*** EXTRACT ***

Director Henry Selick, who also helmed The Nightmare Before Christmas and James and the Giant Peach, wasn't afraid to transport the very things that made author Neil Gaiman's novella so intoxicatingly unique—a curious mix of dank morbidity and gossamer whimsy—into his big-screen adaptation via brilliant stop-motion 3-D animation.
Gaiman and Selick's work has more in common with Lewis Carroll and Maurice Sendak than with E.B. White or Beatrix Potter. Their world is like a parallel universe in which everything is familiar even as it is perverted by an eerie and, admittedly delicious, sense of the macabre. There is no denying that Coraline transports the viewer utterly and completely to another world, one full of petrifying monsters, incandescent beauty and inestimable bravery.

*** End of EXTRACT ***

**EXERCISE TASKS**
• 1. In the Coraline review, what kind of animation does Selick use for his adaptation?
• 2. Pick up the Coraline review after its last sentence and write one more paragraph in the same voice.
The records that come next play no part in the tasks.

*** DATA EXTRACTS ***

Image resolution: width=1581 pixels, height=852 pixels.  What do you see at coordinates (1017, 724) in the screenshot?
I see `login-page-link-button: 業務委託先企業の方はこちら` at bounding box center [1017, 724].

*** End of DATA EXTRACTS ***
*** DATA EXTRACTS ***

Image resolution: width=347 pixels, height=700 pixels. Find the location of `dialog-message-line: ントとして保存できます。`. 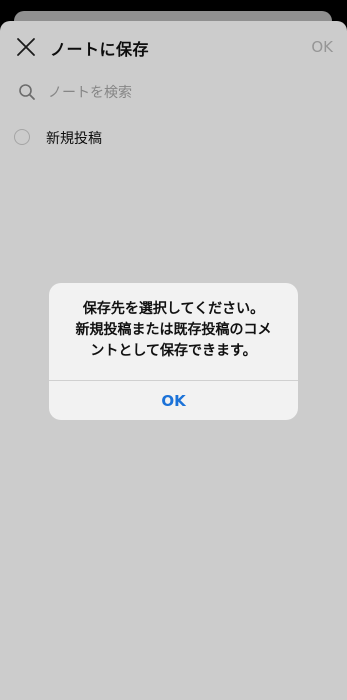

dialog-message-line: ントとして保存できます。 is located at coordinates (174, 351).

*** End of DATA EXTRACTS ***
*** DATA EXTRACTS ***

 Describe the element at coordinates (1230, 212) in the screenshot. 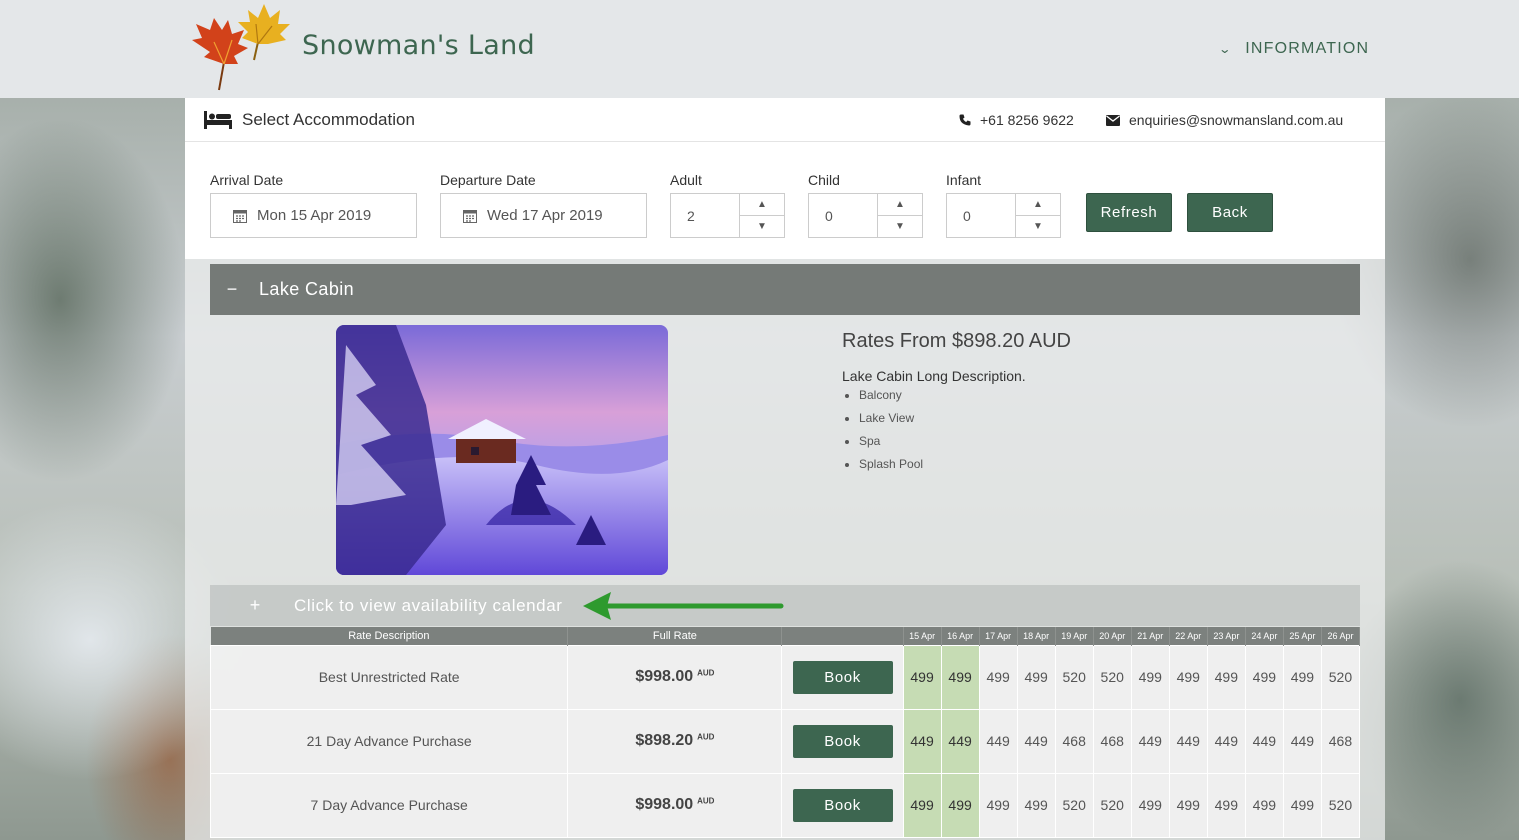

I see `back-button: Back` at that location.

*** End of DATA EXTRACTS ***

**RESPONSES TO THE EXERCISE**
• 1. Stop-motion 3-D animation.

• 2.
Coraline (voiced by Dakota Fanning) is a precocious young girl who fancies herself an explorer. It's a good thing, too. She and her parents (Terry Hatcher and John Hodgman) have just moved into a new flat in an old house, and days of ceaseless Oregon rain has kept her pent up inside. Bored and feeling neglected by her busy parents, Coraline decides to explore her surroundings. Tucked into a corner of her living room, she discovers a small door plastered over with wallpaper. On the other side of the door is a long, luminescent tunnel, a heaving iridescent birth canal stretching out toward the horizon. While most kids would turn right back around, Coraline's curiosity gets the better of her.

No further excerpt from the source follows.